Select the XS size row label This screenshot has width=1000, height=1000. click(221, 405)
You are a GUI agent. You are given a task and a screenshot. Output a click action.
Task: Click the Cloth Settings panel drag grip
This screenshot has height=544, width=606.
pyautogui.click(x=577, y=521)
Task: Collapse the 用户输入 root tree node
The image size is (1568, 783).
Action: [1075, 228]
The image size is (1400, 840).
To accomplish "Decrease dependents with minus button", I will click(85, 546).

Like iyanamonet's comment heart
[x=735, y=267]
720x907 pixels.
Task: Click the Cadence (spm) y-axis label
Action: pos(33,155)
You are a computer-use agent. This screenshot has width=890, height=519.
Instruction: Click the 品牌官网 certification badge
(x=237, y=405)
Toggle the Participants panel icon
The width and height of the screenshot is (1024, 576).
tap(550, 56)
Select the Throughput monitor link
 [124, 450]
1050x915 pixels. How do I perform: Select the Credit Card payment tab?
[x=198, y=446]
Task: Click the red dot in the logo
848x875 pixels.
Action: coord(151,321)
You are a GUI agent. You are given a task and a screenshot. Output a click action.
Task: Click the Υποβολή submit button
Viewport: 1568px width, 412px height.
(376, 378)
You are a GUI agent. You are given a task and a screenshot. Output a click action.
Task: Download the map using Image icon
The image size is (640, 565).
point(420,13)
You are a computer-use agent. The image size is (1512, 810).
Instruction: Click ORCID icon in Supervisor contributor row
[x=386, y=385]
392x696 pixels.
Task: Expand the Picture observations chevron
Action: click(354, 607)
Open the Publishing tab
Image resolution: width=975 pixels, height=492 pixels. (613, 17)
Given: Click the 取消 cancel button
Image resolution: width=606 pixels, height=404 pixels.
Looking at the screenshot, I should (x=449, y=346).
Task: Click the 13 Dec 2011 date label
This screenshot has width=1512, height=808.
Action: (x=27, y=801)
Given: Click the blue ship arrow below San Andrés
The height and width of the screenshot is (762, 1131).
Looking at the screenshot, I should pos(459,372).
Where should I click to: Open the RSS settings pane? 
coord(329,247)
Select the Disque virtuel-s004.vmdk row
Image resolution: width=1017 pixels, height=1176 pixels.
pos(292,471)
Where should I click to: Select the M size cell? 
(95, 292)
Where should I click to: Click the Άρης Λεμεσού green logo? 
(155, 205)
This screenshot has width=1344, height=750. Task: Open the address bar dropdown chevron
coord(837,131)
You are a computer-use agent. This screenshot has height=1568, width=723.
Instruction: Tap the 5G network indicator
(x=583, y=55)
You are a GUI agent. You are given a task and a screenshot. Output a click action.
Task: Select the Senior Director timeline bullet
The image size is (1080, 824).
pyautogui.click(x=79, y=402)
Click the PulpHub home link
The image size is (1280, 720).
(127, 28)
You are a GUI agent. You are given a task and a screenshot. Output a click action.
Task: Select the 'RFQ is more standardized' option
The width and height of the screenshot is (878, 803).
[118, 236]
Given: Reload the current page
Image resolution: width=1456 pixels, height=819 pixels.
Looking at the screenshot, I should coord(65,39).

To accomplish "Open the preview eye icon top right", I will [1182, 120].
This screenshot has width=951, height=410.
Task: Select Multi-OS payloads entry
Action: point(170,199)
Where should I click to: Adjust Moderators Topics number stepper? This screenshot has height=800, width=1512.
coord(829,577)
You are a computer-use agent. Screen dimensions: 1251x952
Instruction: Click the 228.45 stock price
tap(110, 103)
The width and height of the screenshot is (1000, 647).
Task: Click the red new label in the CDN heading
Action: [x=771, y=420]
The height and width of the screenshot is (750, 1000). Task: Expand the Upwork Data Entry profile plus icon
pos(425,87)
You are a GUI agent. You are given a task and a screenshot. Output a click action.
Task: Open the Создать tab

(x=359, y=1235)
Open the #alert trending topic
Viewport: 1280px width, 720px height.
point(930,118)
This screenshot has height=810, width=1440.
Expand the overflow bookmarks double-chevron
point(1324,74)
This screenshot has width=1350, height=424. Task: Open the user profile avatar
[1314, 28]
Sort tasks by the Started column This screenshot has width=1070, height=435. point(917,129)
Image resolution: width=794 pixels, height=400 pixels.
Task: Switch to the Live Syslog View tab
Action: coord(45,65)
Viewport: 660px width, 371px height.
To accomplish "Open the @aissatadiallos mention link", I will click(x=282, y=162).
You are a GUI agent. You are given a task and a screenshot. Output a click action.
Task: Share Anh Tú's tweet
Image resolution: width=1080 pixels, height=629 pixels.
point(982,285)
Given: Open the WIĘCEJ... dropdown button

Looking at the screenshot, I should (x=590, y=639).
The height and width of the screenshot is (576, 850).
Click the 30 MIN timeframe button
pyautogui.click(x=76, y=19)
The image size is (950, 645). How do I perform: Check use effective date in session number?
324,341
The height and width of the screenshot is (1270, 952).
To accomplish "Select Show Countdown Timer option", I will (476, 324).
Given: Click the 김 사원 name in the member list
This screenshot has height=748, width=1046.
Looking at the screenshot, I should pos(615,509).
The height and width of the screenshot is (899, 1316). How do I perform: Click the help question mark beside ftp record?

WHAT THE TASK ASKS: Return each line exactly, beginning at the start of the material above and ending at the line that includes "Given: Click the 取消 cancel button", with both of those kept.

EXERCISE RESPONSE:
Select the XS size row label This screenshot has width=1000, height=1000. click(221, 405)
You are a GUI agent. You are given a task and a screenshot. Output a click action.
Task: Click the Cloth Settings panel drag grip
This screenshot has height=544, width=606.
pyautogui.click(x=577, y=521)
Task: Collapse the 用户输入 root tree node
The image size is (1568, 783).
Action: [1075, 228]
The image size is (1400, 840).
To accomplish "Decrease dependents with minus button", I will click(85, 546).

Like iyanamonet's comment heart
[x=735, y=267]
720x907 pixels.
Task: Click the Cadence (spm) y-axis label
Action: pos(33,155)
You are a computer-use agent. This screenshot has width=890, height=519.
Instruction: Click the 品牌官网 certification badge
(x=237, y=405)
Toggle the Participants panel icon
The width and height of the screenshot is (1024, 576).
tap(550, 56)
Select the Throughput monitor link
 [124, 450]
1050x915 pixels. How do I perform: Select the Credit Card payment tab?
[x=198, y=446]
Task: Click the red dot in the logo
848x875 pixels.
Action: coord(151,321)
You are a GUI agent. You are given a task and a screenshot. Output a click action.
Task: Click the Υποβολή submit button
Viewport: 1568px width, 412px height.
(376, 378)
You are a GUI agent. You are given a task and a screenshot. Output a click action.
Task: Download the map using Image icon
The image size is (640, 565).
point(420,13)
You are a computer-use agent. The image size is (1512, 810).
Instruction: Click ORCID icon in Supervisor contributor row
[x=386, y=385]
392x696 pixels.
Task: Expand the Picture observations chevron
Action: click(354, 607)
Open the Publishing tab
Image resolution: width=975 pixels, height=492 pixels. (613, 17)
Given: Click the 取消 cancel button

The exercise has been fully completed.